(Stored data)
########

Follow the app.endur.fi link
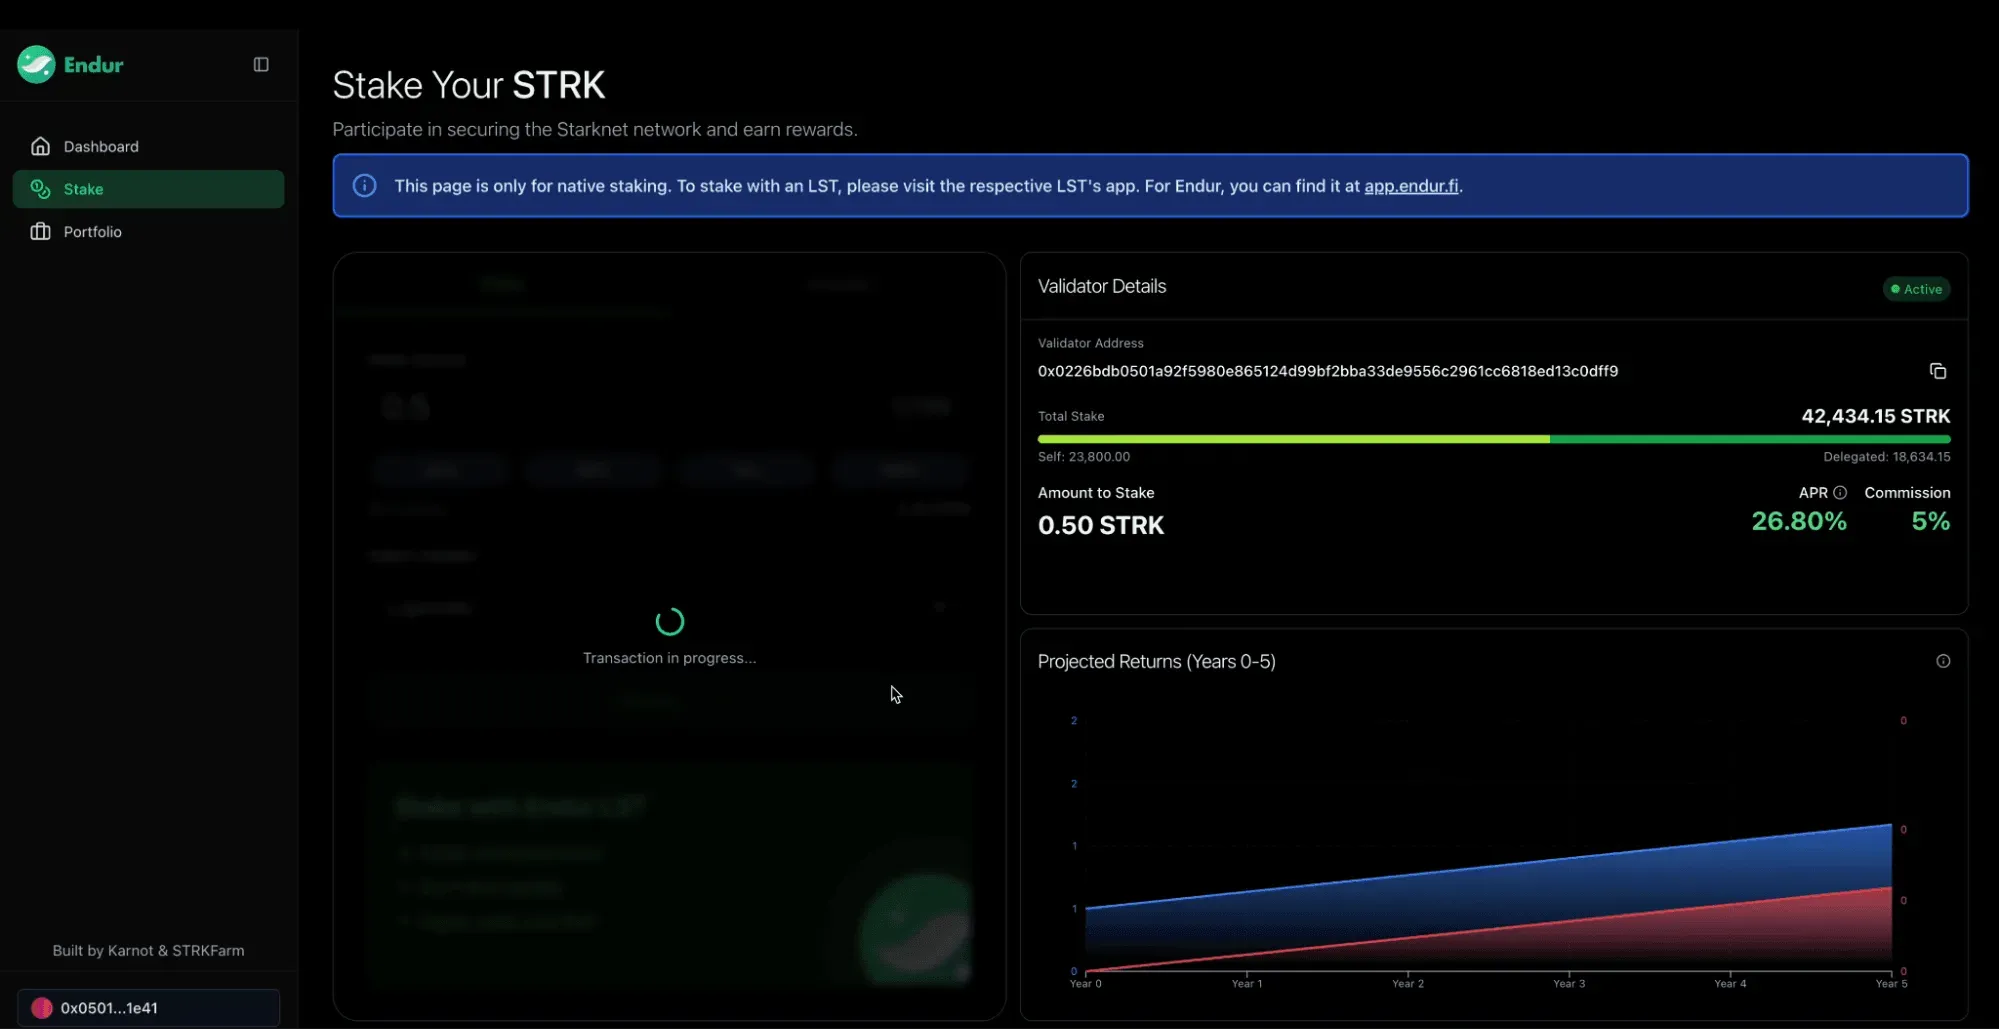Image resolution: width=1999 pixels, height=1029 pixels. (x=1411, y=186)
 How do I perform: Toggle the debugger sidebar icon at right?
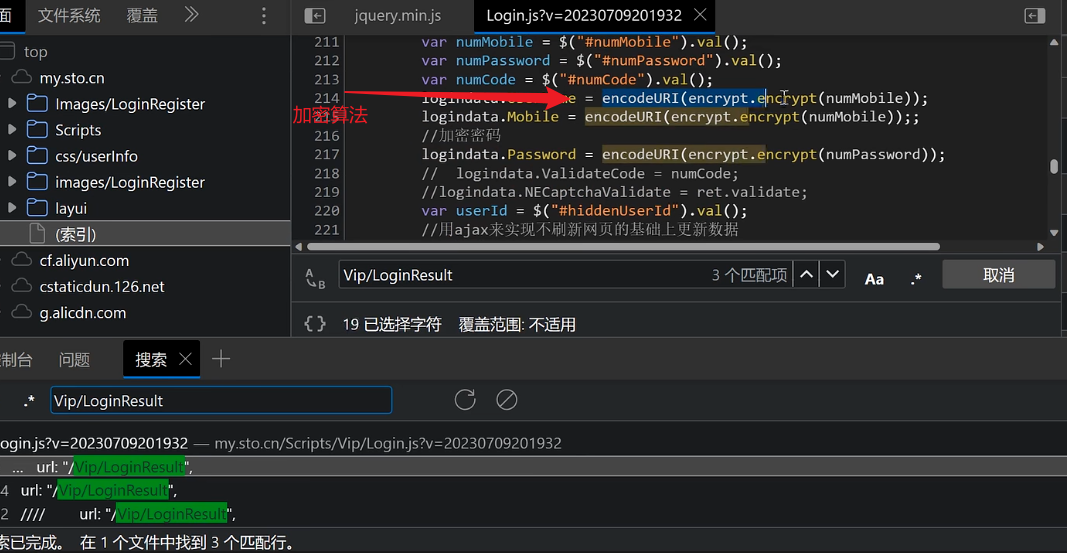(1035, 16)

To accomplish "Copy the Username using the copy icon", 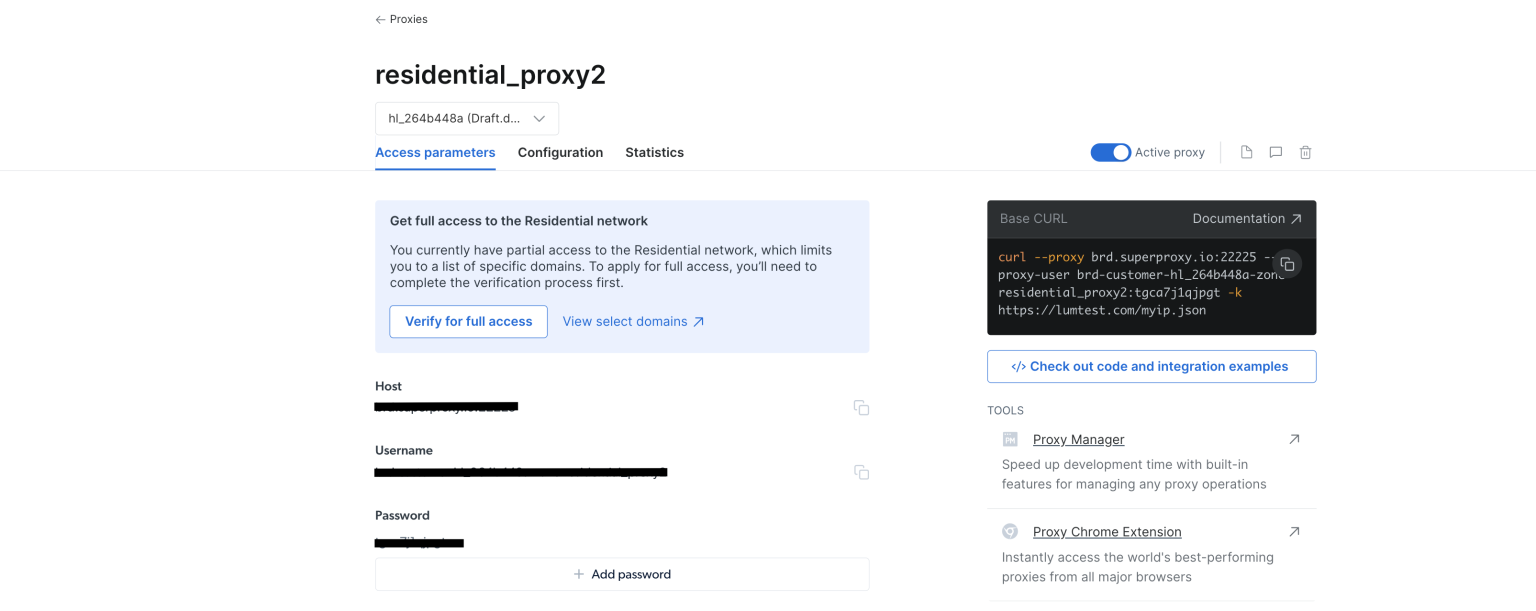I will pyautogui.click(x=861, y=471).
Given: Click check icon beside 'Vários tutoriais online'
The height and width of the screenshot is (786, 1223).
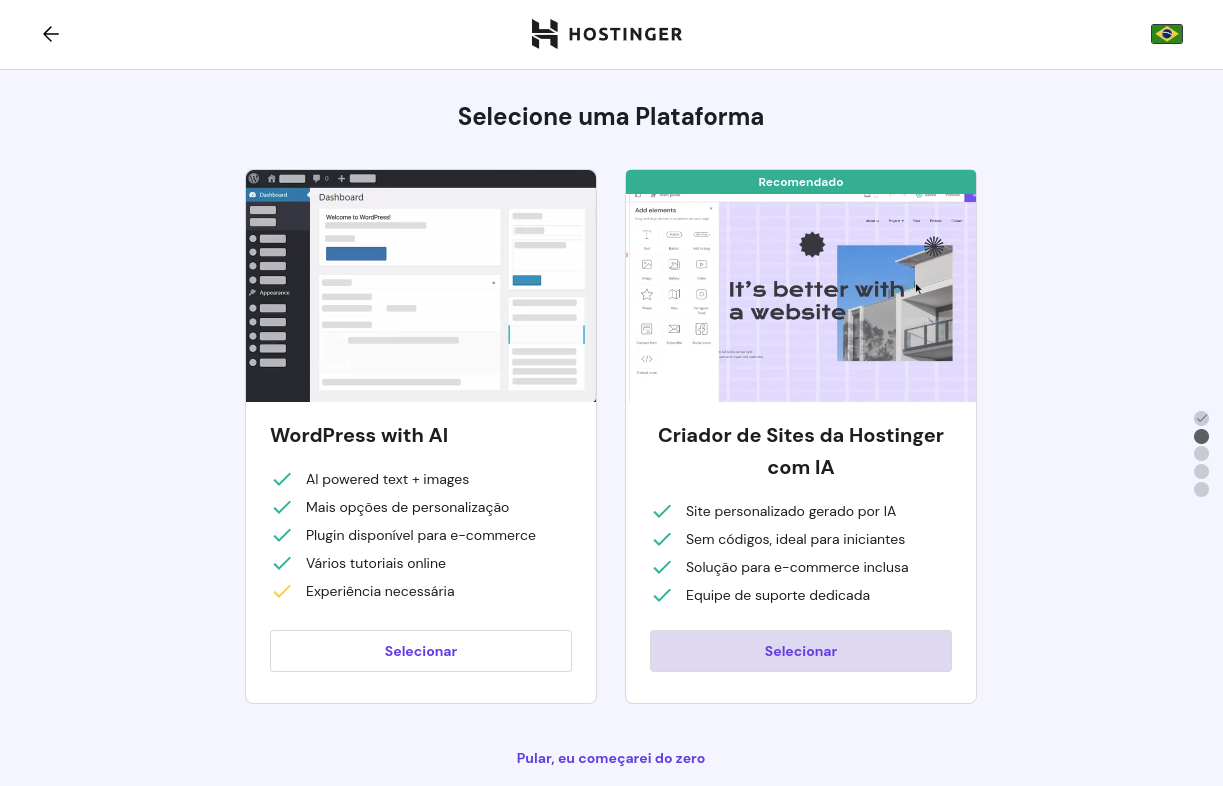Looking at the screenshot, I should pyautogui.click(x=282, y=563).
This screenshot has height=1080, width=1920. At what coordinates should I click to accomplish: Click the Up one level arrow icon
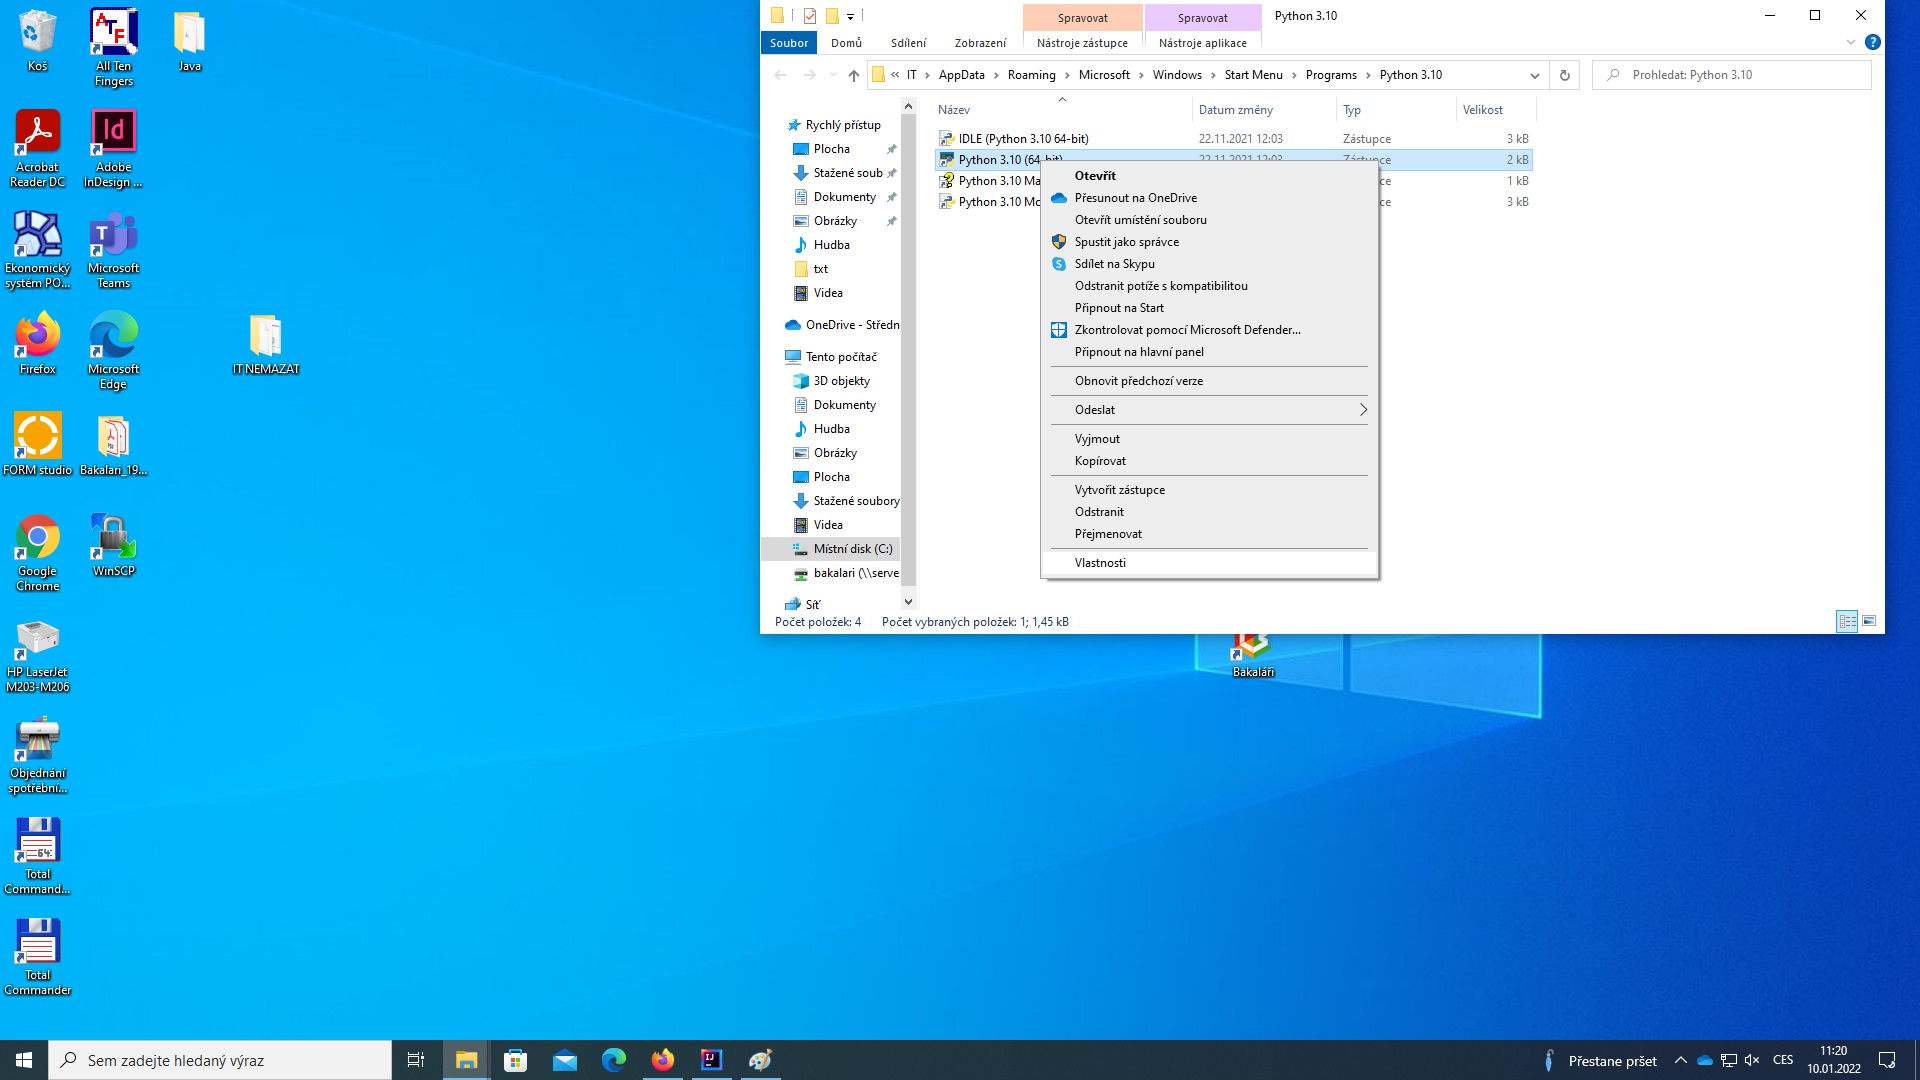(x=853, y=75)
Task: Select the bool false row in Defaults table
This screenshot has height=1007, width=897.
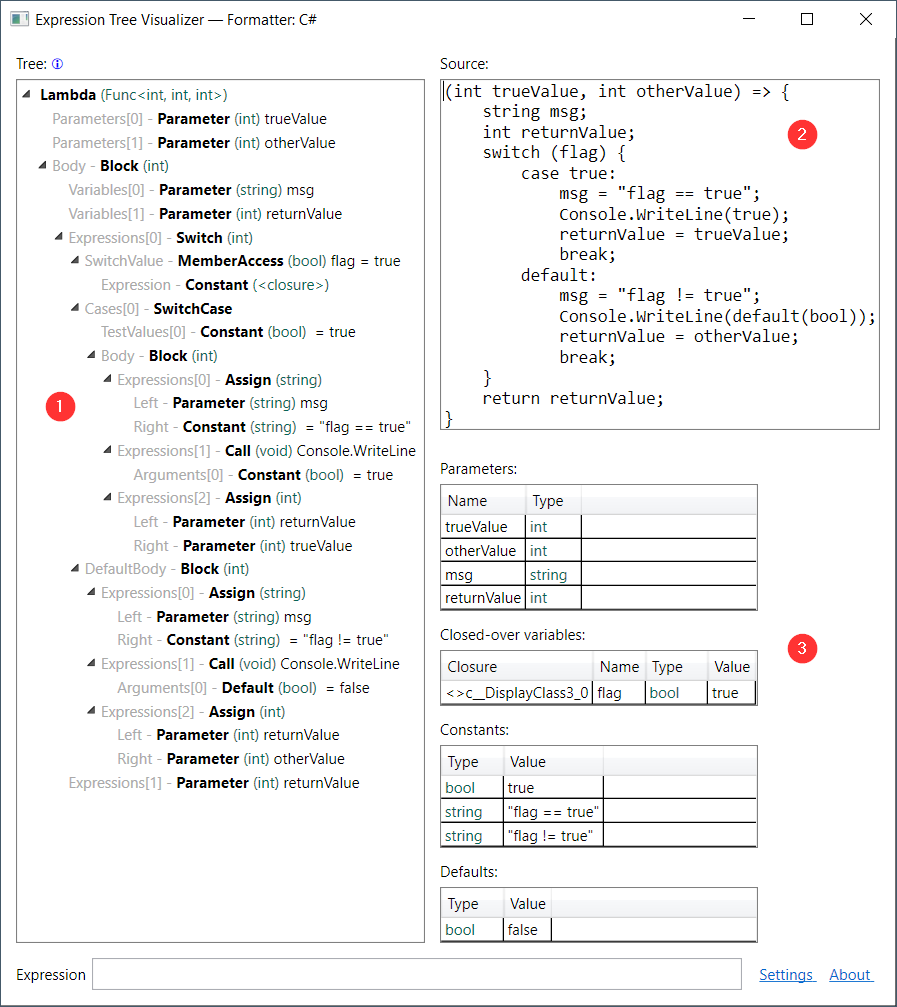Action: [x=500, y=929]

########

PROBLEM STATEMENT: Retype, word for word, the line containing "Given: Click check" and each line after it through the end of the data, leaving any picture out.

OUTPUT BELOW:
Given: Click check icon beside 'Vários tutoriais online'
The height and width of the screenshot is (786, 1223).
Looking at the screenshot, I should pyautogui.click(x=282, y=563).
This screenshot has height=1080, width=1920. At what coordinates should I click to accomplish: Click the Up one level arrow icon
(x=853, y=75)
Task: Select the bool false row in Defaults table
This screenshot has height=1007, width=897.
Action: [x=500, y=929]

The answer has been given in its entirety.